Work task:
Copy out the full listing that comes next, exactly.

Data records:
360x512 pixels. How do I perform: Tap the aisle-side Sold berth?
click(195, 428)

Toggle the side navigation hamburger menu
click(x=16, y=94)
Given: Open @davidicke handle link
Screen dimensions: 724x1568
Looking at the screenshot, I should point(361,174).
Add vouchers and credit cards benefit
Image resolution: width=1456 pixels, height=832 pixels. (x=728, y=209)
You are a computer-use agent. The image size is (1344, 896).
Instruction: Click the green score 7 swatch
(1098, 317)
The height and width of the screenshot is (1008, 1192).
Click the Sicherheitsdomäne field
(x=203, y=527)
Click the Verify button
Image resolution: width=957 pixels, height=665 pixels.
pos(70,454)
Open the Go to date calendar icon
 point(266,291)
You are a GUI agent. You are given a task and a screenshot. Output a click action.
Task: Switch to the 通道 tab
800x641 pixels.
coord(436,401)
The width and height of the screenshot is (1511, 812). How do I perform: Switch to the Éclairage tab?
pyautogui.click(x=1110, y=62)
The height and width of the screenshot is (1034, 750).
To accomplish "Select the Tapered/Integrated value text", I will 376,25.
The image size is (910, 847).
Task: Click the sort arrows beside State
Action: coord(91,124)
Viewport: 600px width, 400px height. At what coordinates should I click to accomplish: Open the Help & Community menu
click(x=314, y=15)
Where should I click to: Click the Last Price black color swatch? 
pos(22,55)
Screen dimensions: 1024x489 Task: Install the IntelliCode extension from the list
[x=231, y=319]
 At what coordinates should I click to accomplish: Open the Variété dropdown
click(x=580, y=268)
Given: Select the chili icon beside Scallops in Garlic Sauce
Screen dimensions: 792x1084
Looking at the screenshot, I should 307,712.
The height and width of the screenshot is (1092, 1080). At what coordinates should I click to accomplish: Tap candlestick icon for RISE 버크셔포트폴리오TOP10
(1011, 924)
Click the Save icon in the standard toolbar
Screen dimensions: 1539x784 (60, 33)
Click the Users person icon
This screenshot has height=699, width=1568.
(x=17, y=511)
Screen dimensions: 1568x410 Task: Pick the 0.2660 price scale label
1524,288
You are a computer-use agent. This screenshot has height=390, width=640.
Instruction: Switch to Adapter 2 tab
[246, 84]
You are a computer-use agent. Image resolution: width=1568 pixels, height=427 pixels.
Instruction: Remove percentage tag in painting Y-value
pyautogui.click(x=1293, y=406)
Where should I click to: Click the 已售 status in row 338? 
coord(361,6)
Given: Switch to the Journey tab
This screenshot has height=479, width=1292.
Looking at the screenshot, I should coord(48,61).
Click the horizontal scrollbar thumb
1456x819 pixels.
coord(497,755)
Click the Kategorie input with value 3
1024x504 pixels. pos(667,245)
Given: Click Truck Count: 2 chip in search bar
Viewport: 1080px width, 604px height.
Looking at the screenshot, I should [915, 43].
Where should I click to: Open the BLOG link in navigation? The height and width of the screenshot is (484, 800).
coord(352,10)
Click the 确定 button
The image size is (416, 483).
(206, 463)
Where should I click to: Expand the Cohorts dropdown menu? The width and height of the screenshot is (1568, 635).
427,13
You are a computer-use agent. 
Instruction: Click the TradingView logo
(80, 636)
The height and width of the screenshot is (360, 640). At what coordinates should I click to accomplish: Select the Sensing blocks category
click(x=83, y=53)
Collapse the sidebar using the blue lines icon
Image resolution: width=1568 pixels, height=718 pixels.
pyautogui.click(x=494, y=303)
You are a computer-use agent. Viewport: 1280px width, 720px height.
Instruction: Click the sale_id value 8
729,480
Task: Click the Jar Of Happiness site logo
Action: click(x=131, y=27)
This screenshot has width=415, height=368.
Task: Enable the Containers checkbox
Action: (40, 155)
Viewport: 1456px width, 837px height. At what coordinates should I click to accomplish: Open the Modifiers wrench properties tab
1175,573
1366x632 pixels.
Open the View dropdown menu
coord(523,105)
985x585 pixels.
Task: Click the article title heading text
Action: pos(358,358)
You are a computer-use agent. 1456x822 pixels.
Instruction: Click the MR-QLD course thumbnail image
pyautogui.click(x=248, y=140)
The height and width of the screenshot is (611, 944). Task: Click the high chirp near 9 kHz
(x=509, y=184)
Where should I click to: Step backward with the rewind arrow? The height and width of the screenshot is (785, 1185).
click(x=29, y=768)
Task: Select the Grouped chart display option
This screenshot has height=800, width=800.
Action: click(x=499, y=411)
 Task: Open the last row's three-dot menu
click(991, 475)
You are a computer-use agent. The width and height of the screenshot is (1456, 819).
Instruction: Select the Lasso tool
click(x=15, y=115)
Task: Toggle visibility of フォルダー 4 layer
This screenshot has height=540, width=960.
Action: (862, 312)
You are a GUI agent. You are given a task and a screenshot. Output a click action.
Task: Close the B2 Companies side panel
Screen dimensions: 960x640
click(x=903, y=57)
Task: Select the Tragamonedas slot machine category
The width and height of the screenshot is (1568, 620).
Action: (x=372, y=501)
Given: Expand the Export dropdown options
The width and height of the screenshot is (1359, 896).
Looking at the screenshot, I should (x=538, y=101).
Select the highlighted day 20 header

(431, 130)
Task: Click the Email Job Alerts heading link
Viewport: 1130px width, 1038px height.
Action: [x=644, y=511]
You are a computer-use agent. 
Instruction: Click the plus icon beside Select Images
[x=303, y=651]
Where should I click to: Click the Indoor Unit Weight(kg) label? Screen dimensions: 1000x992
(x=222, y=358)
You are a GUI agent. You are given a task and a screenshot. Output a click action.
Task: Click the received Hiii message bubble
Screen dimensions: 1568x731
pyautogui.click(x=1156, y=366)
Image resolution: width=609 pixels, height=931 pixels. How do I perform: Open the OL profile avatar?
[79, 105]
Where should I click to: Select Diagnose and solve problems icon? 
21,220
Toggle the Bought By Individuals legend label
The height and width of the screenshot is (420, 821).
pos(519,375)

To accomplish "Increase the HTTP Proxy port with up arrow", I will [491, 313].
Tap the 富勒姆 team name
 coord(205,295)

Completed exercise:
360x512 pixels. How do I perform: Tap the aisle-side Sold berth?
click(195, 428)

Toggle the side navigation hamburger menu
click(x=16, y=94)
Given: Open @davidicke handle link
Screen dimensions: 724x1568
Looking at the screenshot, I should point(361,174).
Add vouchers and credit cards benefit
Image resolution: width=1456 pixels, height=832 pixels. (x=728, y=209)
You are a computer-use agent. The image size is (1344, 896).
Instruction: Click the green score 7 swatch
(1098, 317)
The height and width of the screenshot is (1008, 1192).
Click the Sicherheitsdomäne field
(x=203, y=527)
Click the Verify button
Image resolution: width=957 pixels, height=665 pixels.
pos(70,454)
Open the Go to date calendar icon
 point(266,291)
You are a GUI agent. You are given a task and a screenshot. Output a click action.
Task: Switch to the 通道 tab
800x641 pixels.
coord(436,401)
The width and height of the screenshot is (1511, 812). How do I perform: Switch to the Éclairage tab?
pyautogui.click(x=1110, y=62)
The height and width of the screenshot is (1034, 750).
To accomplish "Select the Tapered/Integrated value text", I will 376,25.
The image size is (910, 847).
Task: Click the sort arrows beside State
Action: coord(91,124)
Viewport: 600px width, 400px height. At what coordinates should I click to accomplish: Open the Help & Community menu
click(x=314, y=15)
Where should I click to: Click the Last Price black color swatch? 
pos(22,55)
Screen dimensions: 1024x489 Task: Install the IntelliCode extension from the list
[x=231, y=319]
 At what coordinates should I click to accomplish: Open the Variété dropdown
click(x=580, y=268)
Given: Select the chili icon beside Scallops in Garlic Sauce
Screen dimensions: 792x1084
Looking at the screenshot, I should 307,712.
The height and width of the screenshot is (1092, 1080). At what coordinates should I click to accomplish: Tap candlestick icon for RISE 버크셔포트폴리오TOP10
(1011, 924)
Click the Save icon in the standard toolbar
Screen dimensions: 1539x784 (60, 33)
Click the Users person icon
This screenshot has height=699, width=1568.
(x=17, y=511)
Screen dimensions: 1568x410 Task: Pick the 0.2660 price scale label
1524,288
You are a computer-use agent. This screenshot has height=390, width=640.
Instruction: Switch to Adapter 2 tab
[246, 84]
You are a computer-use agent. Image resolution: width=1568 pixels, height=427 pixels.
Instruction: Remove percentage tag in painting Y-value
pyautogui.click(x=1293, y=406)
Where should I click to: Click the 已售 status in row 338? 
coord(361,6)
Given: Switch to the Journey tab
This screenshot has height=479, width=1292.
Looking at the screenshot, I should coord(48,61).
Click the horizontal scrollbar thumb
1456x819 pixels.
coord(497,755)
Click the Kategorie input with value 3
1024x504 pixels. pos(667,245)
Given: Click Truck Count: 2 chip in search bar
Viewport: 1080px width, 604px height.
Looking at the screenshot, I should [915, 43].
Where should I click to: Open the BLOG link in navigation? The height and width of the screenshot is (484, 800).
coord(352,10)
Click the 确定 button
The image size is (416, 483).
(206, 463)
Where should I click to: Expand the Cohorts dropdown menu? The width and height of the screenshot is (1568, 635).
427,13
You are a computer-use agent. 
Instruction: Click the TradingView logo
(80, 636)
The height and width of the screenshot is (360, 640). At what coordinates should I click to accomplish: Select the Sensing blocks category
click(x=83, y=53)
Collapse the sidebar using the blue lines icon
Image resolution: width=1568 pixels, height=718 pixels.
pyautogui.click(x=494, y=303)
You are a computer-use agent. Viewport: 1280px width, 720px height.
Instruction: Click the sale_id value 8
729,480
Task: Click the Jar Of Happiness site logo
Action: click(x=131, y=27)
This screenshot has width=415, height=368.
Task: Enable the Containers checkbox
Action: (40, 155)
Viewport: 1456px width, 837px height. At what coordinates should I click to accomplish: Open the Modifiers wrench properties tab
1175,573
1366x632 pixels.
Open the View dropdown menu
coord(523,105)
985x585 pixels.
Task: Click the article title heading text
Action: pos(358,358)
You are a computer-use agent. 1456x822 pixels.
Instruction: Click the MR-QLD course thumbnail image
pyautogui.click(x=248, y=140)
The height and width of the screenshot is (611, 944). Task: Click the high chirp near 9 kHz
(x=509, y=184)
Where should I click to: Step backward with the rewind arrow? The height and width of the screenshot is (785, 1185).
click(x=29, y=768)
Task: Select the Grouped chart display option
This screenshot has height=800, width=800.
Action: click(x=499, y=411)
 Task: Open the last row's three-dot menu
click(991, 475)
You are a computer-use agent. The width and height of the screenshot is (1456, 819).
Instruction: Select the Lasso tool
click(x=15, y=115)
Task: Toggle visibility of フォルダー 4 layer
This screenshot has height=540, width=960.
Action: (862, 312)
You are a GUI agent. You are given a task and a screenshot. Output a click action.
Task: Close the B2 Companies side panel
Screen dimensions: 960x640
click(x=903, y=57)
Task: Select the Tragamonedas slot machine category
The width and height of the screenshot is (1568, 620).
Action: (x=372, y=501)
Given: Expand the Export dropdown options
The width and height of the screenshot is (1359, 896).
Looking at the screenshot, I should (x=538, y=101).
Select the highlighted day 20 header

(431, 130)
Task: Click the Email Job Alerts heading link
Viewport: 1130px width, 1038px height.
Action: [x=644, y=511]
You are a computer-use agent. 
Instruction: Click the plus icon beside Select Images
[x=303, y=651]
Where should I click to: Click the Indoor Unit Weight(kg) label? Screen dimensions: 1000x992
(x=222, y=358)
You are a GUI agent. You are given a task and a screenshot. Output a click action.
Task: Click the received Hiii message bubble
Screen dimensions: 1568x731
pyautogui.click(x=1156, y=366)
Image resolution: width=609 pixels, height=931 pixels. How do I perform: Open the OL profile avatar?
[79, 105]
Where should I click to: Select Diagnose and solve problems icon? 
21,220
Toggle the Bought By Individuals legend label
The height and width of the screenshot is (420, 821).
pos(519,375)

To accomplish "Increase the HTTP Proxy port with up arrow", I will [491, 313].
Tap the 富勒姆 team name
 coord(205,295)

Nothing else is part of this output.